Festival Spotlight: FNC 2021

Short Ends had the pleasure to attend (in-person & virtually) the latest edition of the Festival du Nouveau Cinéma (FNC). Although the festival has come and gone, these are six films that captivated us from start to finish.

Les Oiseaux Ivres (2021) dir. Ivan Grbovic, Canada

The world that director Ivan Grbovic manages to build in his film Les Oiseaux Ivres is incredibly impressive as every character, out of the many that we spend time with, feels like their own individual with their own goals. This is something that the film hangs its hat on as it portrays those who are lost in a present that does not represent the future they expected to live. Everyone is lost and everyone is looking. This, coupled with cinematography that can only be described as sublime makes Grbovic’s second feature worth the watch.

Celts (2021)  dir. Milica Tomovic, Serbia

Equally heartbreaking as it is heartwarming, Tomovic’s film Celts manages to navigate a narrative populated with political turmoil in the most personal way possible. Sometimes, when tackling historical events with political and social consequences films and filmmakers tend to fall into pedagogical and didactic techniques, preoccupied more with the action of educating (or the effort of it at least). Celts‘ take on the early 90s landscape in Belgrade is far from the aforementioned. Focusing on a minimal space with a limited amount of people, the film is able to portray the bittersweet tribulations of life, the generalized unhappiness and the innocence that is about to be lost. Tomovic’s film feels like a nostalgic premonition, like a melancholic reminiscence, that shows that humanity and the sense of collectiveness, call it a children’s birthday party or a country, are strong and complex.

Introduction (2021) dir. Hong Sang-soo, South Korea

How do we perceive sincerity in cinema? The genuine portrayal of emotions has always been at the vanguard of the art, the necessity to actively represent tangible feelings that can be soaked in by the audience. Hong Sang-soo’s Introduction achieves what many strive to. The film is able to convey genuine, tender, humane emotions without being too full of itself, effortless. Hong’s treatment of the mise-en-scene is impeccable, the sense of space and time weld into each other like a memory, like a memoir… Organically, his long takes develop into dense (and important) dialogues about relationships, about love, but most importantly about life itself.

North Shinjuku 2055 (2021) Daisuke Miyazaki, Japan

Although North Shinjuku is, at times, very obvious about its influences, like Chris Marker, Spike Lee and Mathieu Kassovitz, there is a good taste of mouth that remains after it.

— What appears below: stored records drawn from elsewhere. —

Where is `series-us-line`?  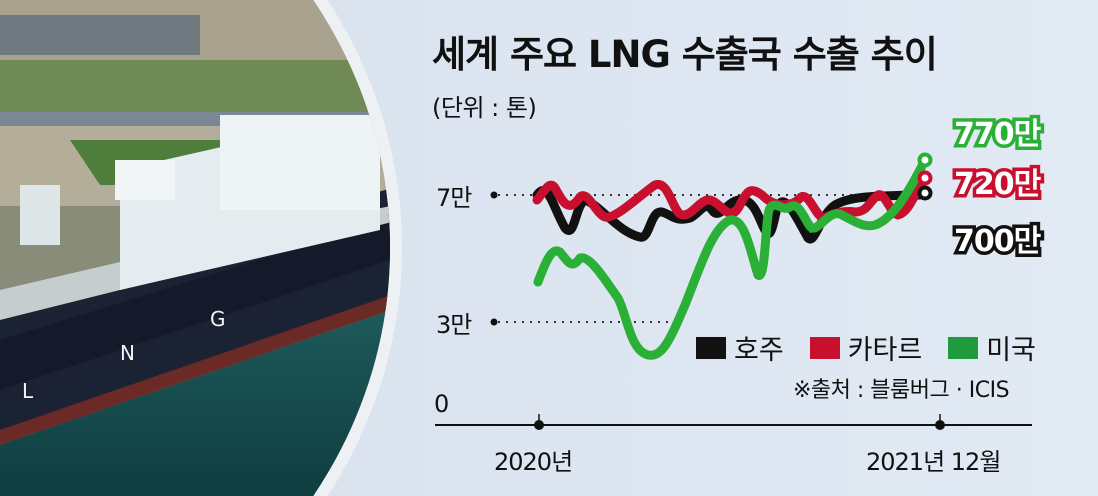 series-us-line is located at coordinates (732, 258).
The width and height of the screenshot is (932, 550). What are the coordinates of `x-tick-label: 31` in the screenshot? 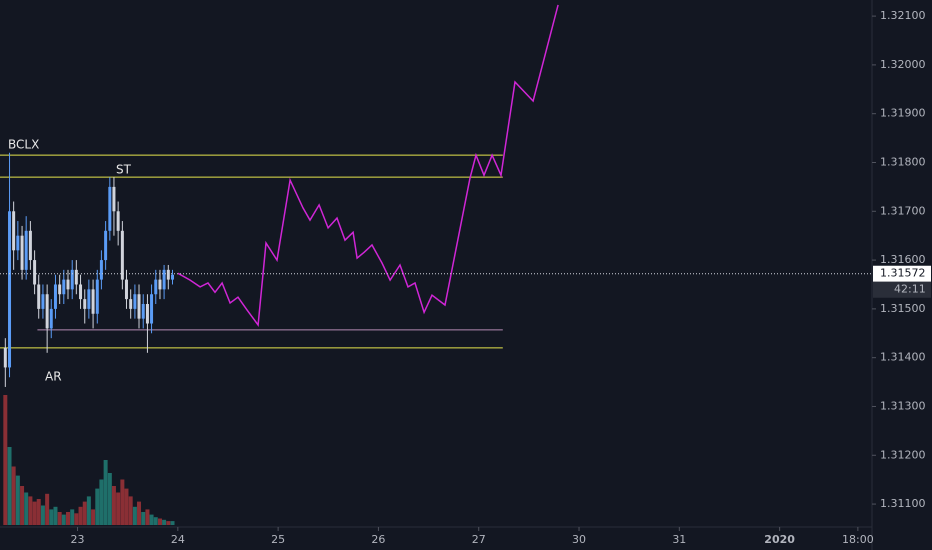 It's located at (679, 540).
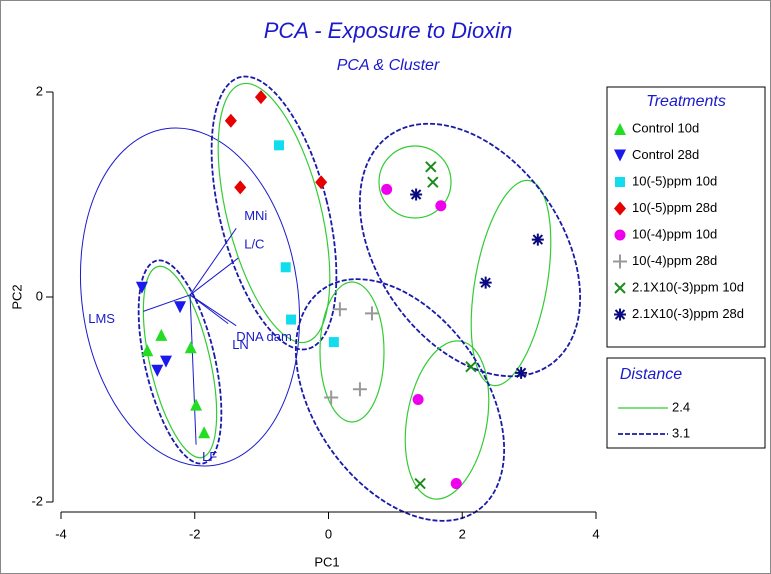 The width and height of the screenshot is (771, 574). What do you see at coordinates (674, 260) in the screenshot?
I see `legend-label: 10(-4)ppm 28d` at bounding box center [674, 260].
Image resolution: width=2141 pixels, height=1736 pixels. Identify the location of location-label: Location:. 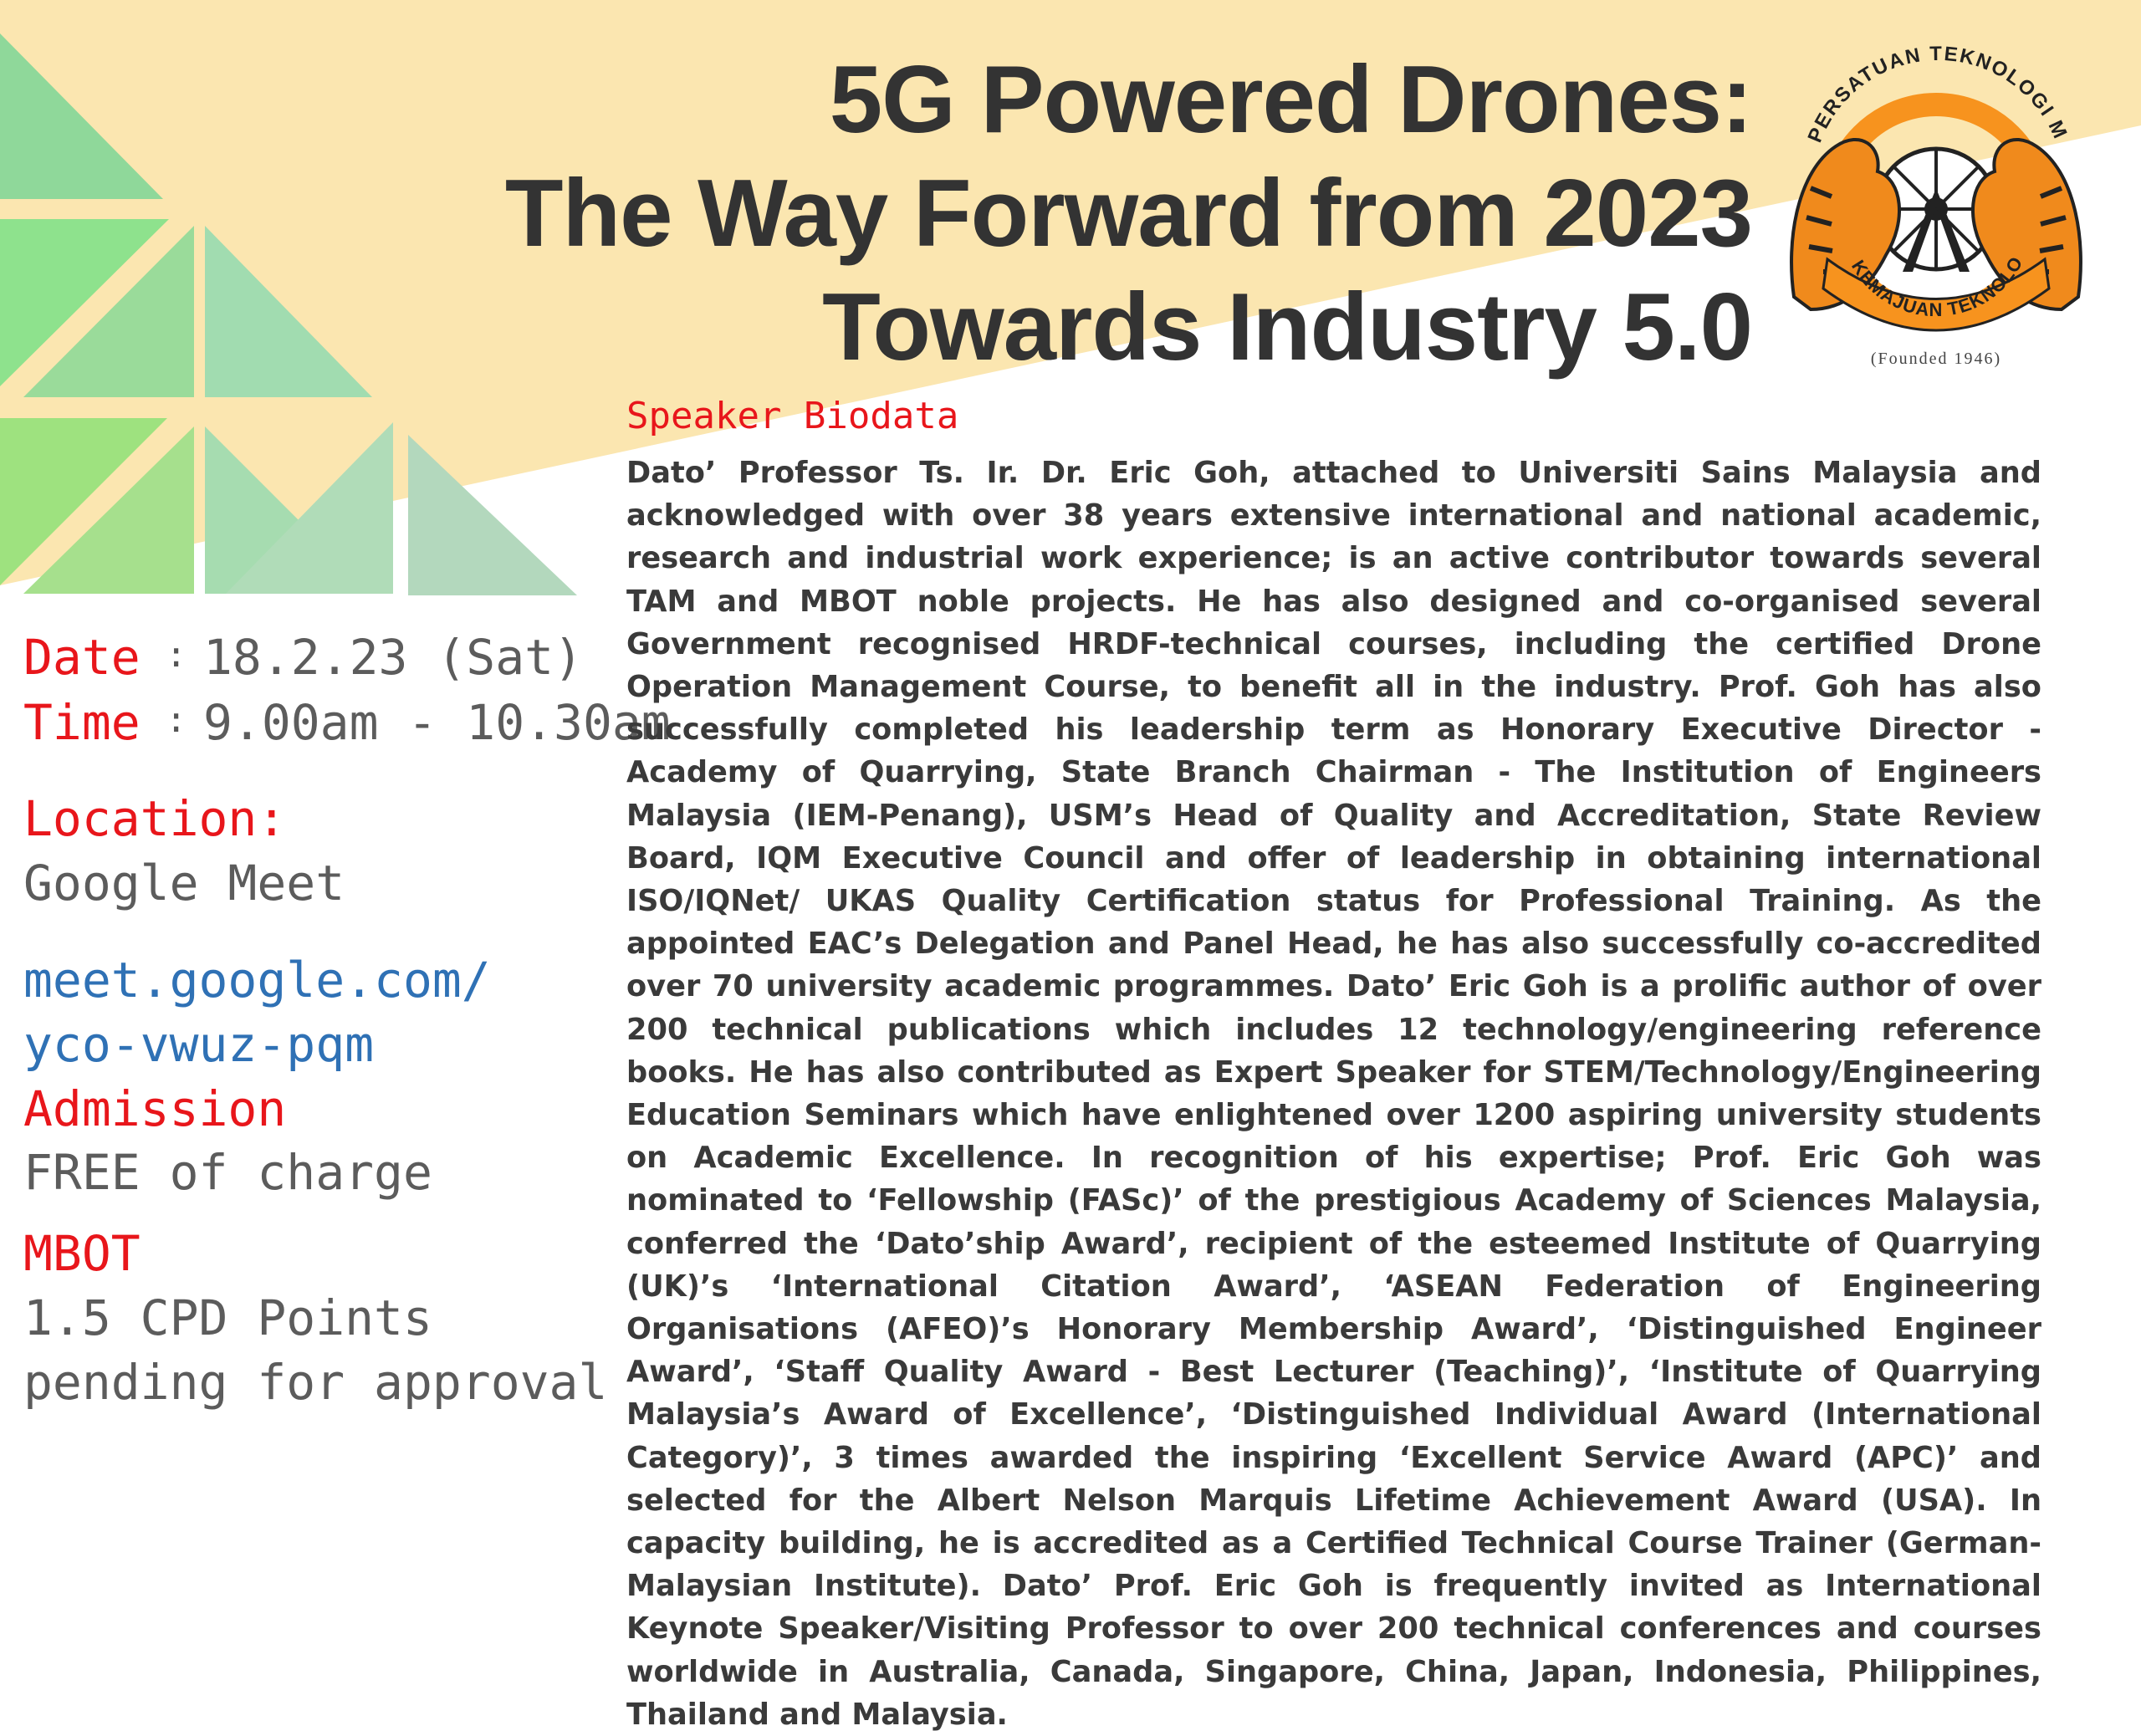
(155, 818).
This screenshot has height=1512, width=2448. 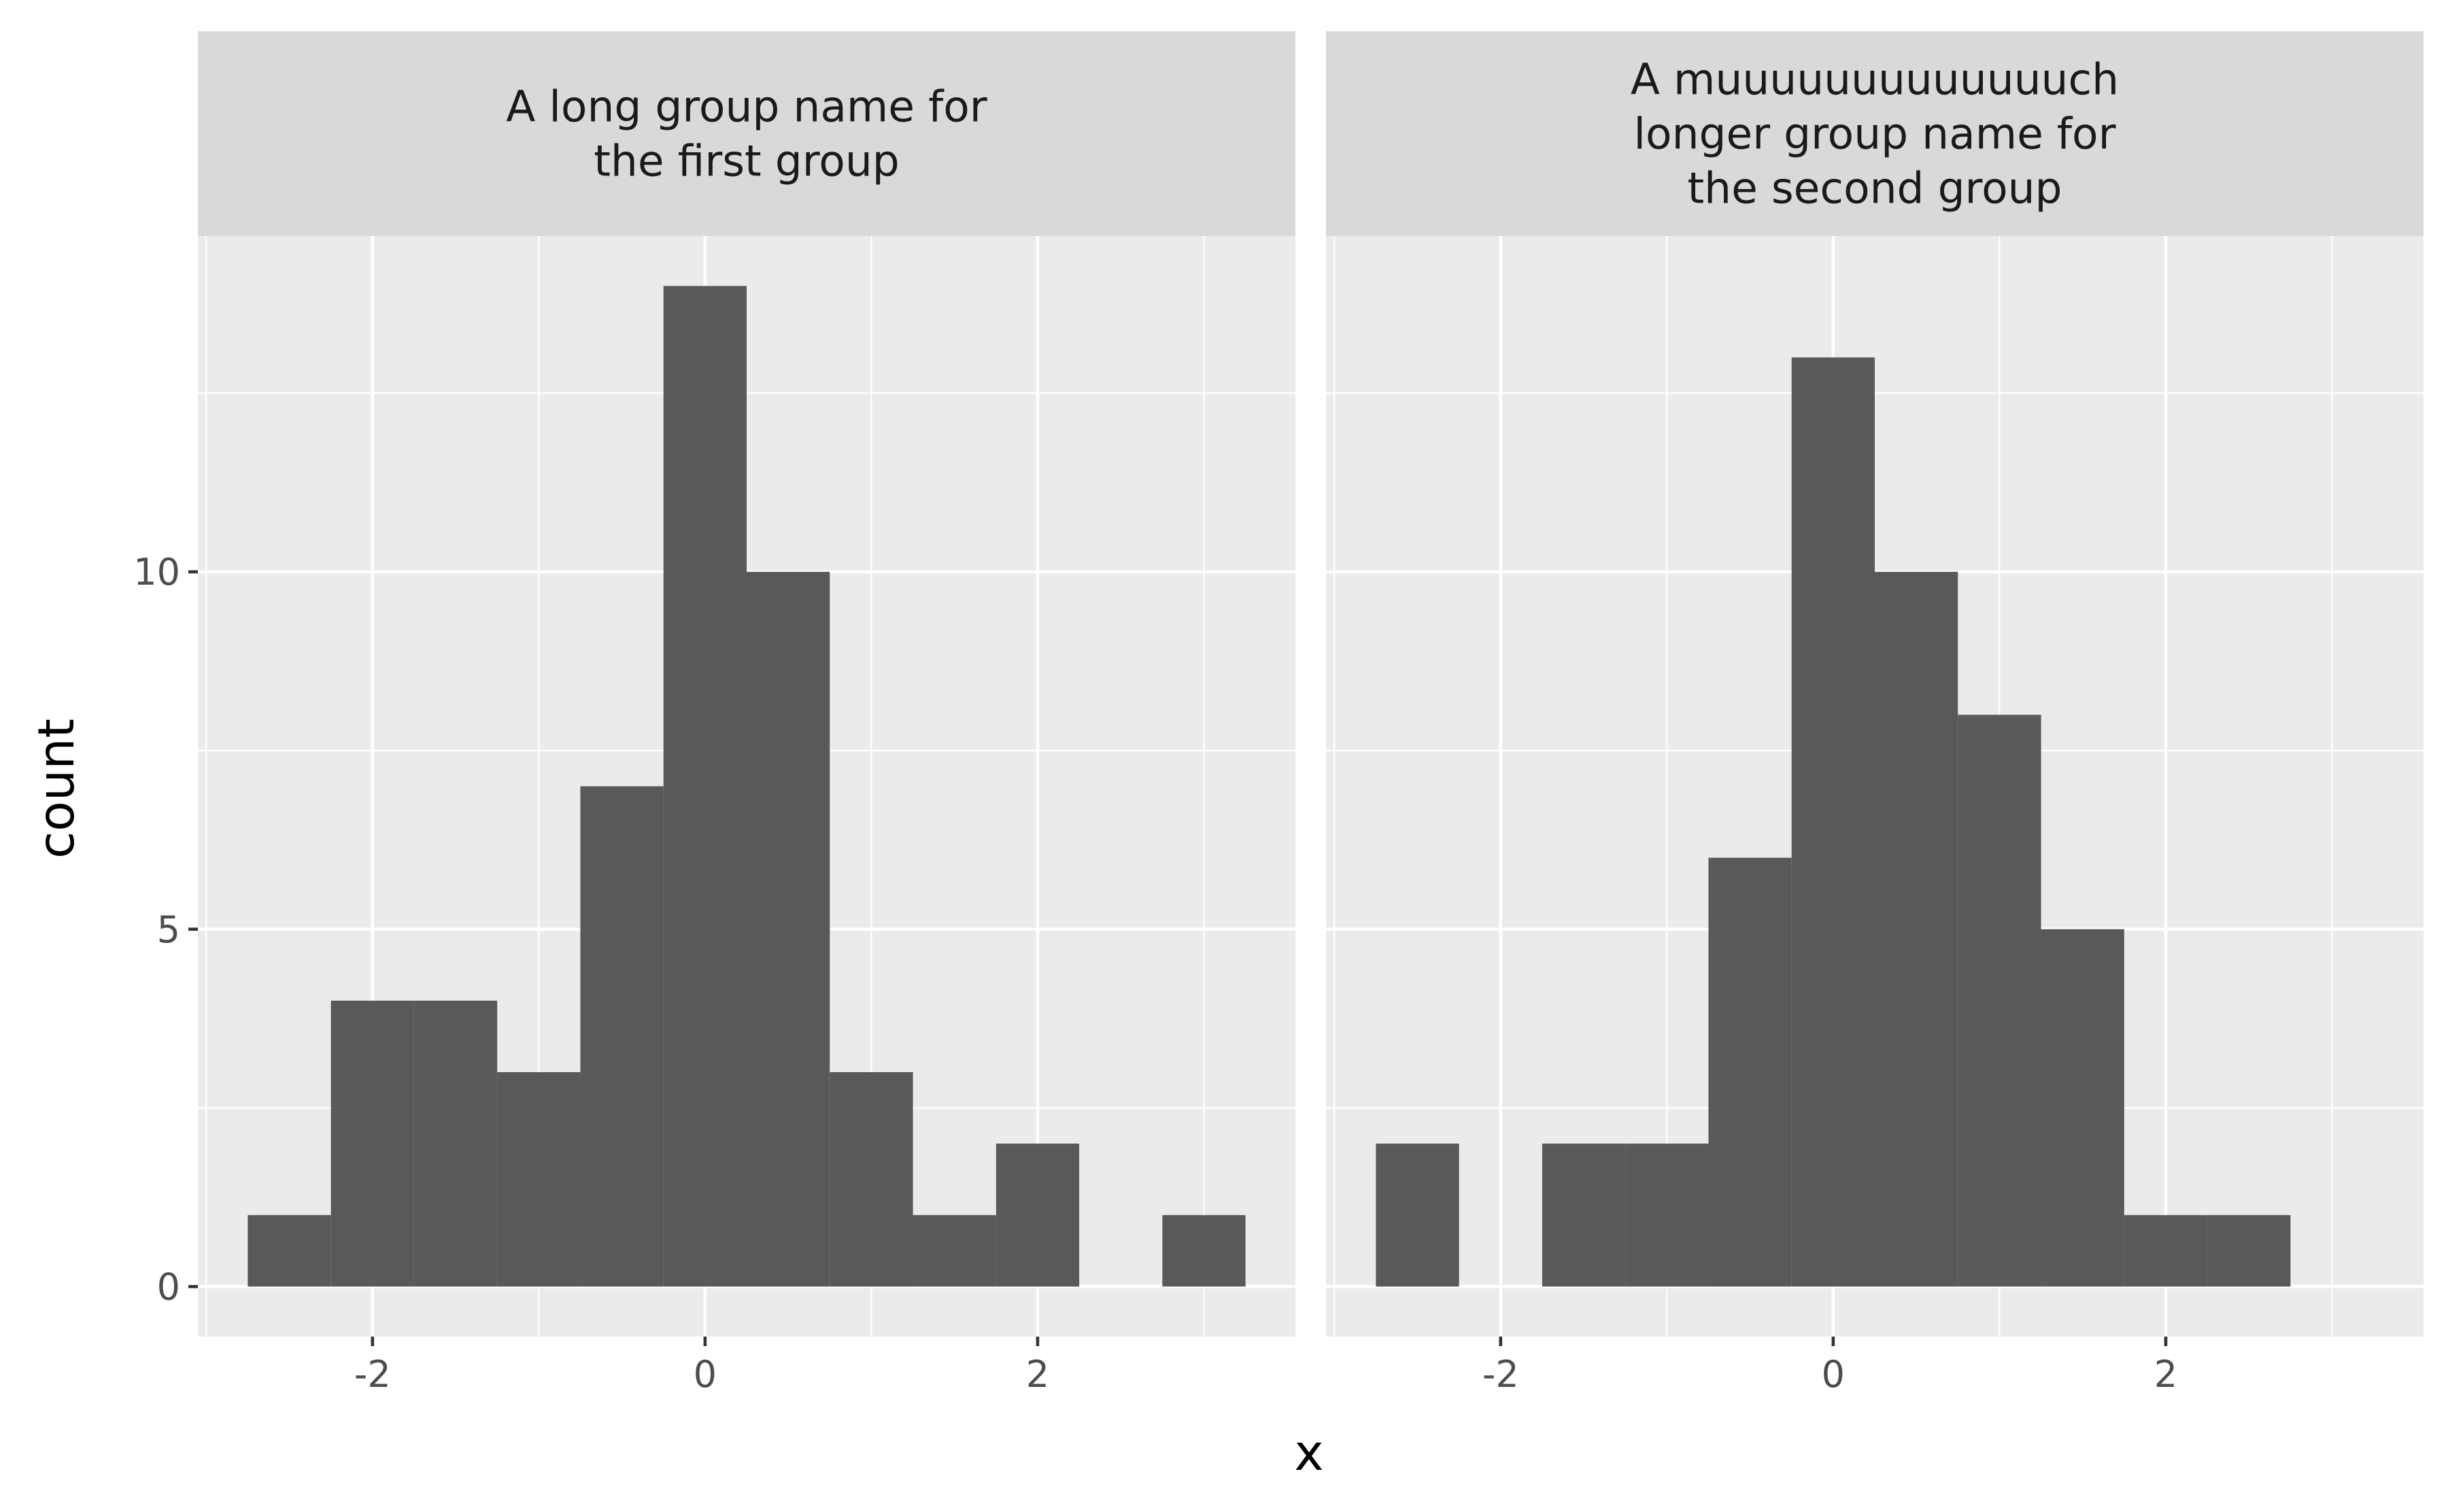 I want to click on x-axis-title: x, so click(x=1309, y=1453).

Its utter dedication to the study of a community, of a bond that is almost inexplicable, elevates Miyazaki’s film to a whole other level. His film stops being just a study on pre-established styles and transforms into a discourse that requests you to listen closely. The use of static images allows Miyazaki to structure his film like a tall tale, a mystic representation of a location. Although this recount can be contradicting at times, the concepts behind it are what floats to the top and make North Shinjuku a fresh and interesting short film.

Nalajuk Night (2021) dir. Jennie Williams, Canada

Nalujuk Night gives its audience a look into the Labrador Inuit tradition taking place annually on January 6th. This documentary is a refreshing addition to the NFB catalogue as it is one of the few shorts produced by the NFB that fully embraces the aesthetics of the horror genre. We see the Nalujuit, masked beings donning large sticks, emerge from the darkness of the Labrador night and make their way to the community ahead in which they will give gifts to the children who have been good and run after the bad children until they can hit them with their sticks. There is, of course, much more to this tradition that the film portrays in a way in a way that will keep you hooked for its short 13-minute runtime.

Wildhood (2021) dir. Bretten Hannam, Canada

Wildhood directed by Two-Spirit L’nu filmmaker Bretten Hannam is such an honest, earnest and beautiful queer coming-of-age story that is not to be missed! A tale of self-discovery, inwardly, culturally and sexually I think that this film will dig its way into the hearts of most of that watch it. One aspect that was appreciated in this film is that it does not concern itself with outright explaining to its audience what exactly being Two-Spirited means. In the words of the producer Gharrett Patrick Paon, “you just see it”. After a debut like this, Hannam is definitely a filmmaker to keep your eye on.